Other causes of hip pain must be excluded as there is no positive diagnostic test for Transient Osteoporosis.
Patients typically complain of groin pain and mild limited ROM of hip. In severe cases patients may be unable to bear weight even if hip pain is minimal.
Inflammatory markers may be elevated, but this should prompt further investigations to exclude infection/tumour/inflammatory arthritis
There is a pre-radiologic al phase of 1-2 months following which the osteopenia diffusely involves femoral head and neck. This may be confused with AVN or femoral neck stress fracture. The joint space is always preserved.
Bone Scan (technetium 99m) may show increased uptake before x-ray changes appear. The scan will show increased diffuse uptake of the whole femoral head with tapering over femoral neck and increased uptake in acetabulum. The scan usually returns to normal 12-15 months after onset of symptoms.
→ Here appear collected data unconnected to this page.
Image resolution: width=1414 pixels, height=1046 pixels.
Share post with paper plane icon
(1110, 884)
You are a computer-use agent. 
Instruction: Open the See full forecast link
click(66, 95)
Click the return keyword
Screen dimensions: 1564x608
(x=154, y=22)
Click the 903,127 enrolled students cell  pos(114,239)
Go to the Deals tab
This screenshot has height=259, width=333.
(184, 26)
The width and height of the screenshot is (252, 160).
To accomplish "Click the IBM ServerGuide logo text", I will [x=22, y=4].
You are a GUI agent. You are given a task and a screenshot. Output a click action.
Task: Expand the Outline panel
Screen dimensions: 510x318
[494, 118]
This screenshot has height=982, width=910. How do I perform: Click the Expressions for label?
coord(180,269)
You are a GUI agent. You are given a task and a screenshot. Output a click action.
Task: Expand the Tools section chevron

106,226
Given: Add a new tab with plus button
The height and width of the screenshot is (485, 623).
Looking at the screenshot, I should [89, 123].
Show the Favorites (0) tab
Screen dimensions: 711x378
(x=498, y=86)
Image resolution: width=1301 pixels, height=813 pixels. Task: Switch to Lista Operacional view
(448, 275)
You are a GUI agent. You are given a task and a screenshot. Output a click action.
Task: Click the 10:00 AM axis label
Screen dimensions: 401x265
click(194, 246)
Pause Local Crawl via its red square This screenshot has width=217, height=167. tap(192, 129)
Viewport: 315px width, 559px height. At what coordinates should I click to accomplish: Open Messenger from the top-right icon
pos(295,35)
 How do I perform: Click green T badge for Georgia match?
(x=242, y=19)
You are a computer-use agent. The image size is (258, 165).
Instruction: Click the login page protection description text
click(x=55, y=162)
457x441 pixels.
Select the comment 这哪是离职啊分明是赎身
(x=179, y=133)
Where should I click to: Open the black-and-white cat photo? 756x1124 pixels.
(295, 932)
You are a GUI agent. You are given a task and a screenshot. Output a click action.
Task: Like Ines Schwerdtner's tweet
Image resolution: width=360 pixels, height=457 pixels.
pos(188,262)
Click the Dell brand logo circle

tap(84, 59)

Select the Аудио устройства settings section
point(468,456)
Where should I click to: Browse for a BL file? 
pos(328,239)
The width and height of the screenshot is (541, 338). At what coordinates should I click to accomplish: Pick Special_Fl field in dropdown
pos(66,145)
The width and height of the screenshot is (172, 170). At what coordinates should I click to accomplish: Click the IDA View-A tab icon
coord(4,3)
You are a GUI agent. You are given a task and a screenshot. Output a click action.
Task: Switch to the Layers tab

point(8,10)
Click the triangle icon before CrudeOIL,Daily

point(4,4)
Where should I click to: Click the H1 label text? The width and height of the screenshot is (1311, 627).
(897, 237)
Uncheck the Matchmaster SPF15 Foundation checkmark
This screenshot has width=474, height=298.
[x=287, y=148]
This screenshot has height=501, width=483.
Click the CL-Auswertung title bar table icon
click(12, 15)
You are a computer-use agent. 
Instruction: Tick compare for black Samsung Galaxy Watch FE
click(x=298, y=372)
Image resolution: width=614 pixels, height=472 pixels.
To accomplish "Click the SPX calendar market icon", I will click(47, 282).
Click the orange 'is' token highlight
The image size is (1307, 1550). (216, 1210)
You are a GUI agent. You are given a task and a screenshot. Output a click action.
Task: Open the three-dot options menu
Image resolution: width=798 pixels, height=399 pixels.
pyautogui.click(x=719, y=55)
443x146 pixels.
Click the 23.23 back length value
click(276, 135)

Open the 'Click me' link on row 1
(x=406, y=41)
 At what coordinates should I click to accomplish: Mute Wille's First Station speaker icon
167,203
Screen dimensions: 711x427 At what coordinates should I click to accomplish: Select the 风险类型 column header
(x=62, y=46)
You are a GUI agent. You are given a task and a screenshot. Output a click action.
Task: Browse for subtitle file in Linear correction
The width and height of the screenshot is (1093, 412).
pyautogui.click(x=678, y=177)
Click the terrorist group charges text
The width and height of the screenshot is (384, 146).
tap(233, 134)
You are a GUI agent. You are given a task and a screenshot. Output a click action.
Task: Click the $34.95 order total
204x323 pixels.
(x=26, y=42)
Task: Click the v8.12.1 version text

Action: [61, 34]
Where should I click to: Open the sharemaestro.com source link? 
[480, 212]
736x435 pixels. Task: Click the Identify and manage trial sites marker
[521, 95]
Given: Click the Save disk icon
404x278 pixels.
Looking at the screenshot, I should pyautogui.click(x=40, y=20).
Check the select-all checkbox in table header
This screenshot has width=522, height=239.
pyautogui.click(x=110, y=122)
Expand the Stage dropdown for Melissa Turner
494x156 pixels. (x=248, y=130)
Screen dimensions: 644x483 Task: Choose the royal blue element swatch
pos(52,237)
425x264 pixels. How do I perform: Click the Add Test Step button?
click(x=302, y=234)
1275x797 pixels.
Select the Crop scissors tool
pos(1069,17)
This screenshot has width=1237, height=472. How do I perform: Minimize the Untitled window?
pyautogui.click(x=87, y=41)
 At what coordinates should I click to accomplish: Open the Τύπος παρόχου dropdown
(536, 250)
There may also show increased uptake in other osteopenic joints.
MRI scans show characteristic changes with decreased signal intensity of bone marrow on T1-images, increased signal intensity relative to the intensity of normal marrow on T2-images and joint effusions are characteristically seen on T2-images. There may be crescent lines but when studied these all resolve without progressing to AVN.
Spontaneous recovery usually occurs within 2-9 months. Management is by exclusion of other conditions and simple treatment to protect the joint (stop running), limited weight bearing if necessary and simple analgesics. In pregnancy, symptoms tend to resolve in the first few postpartum months.
Very rarely a stress fracture can occur with excessive loading of the hip joint.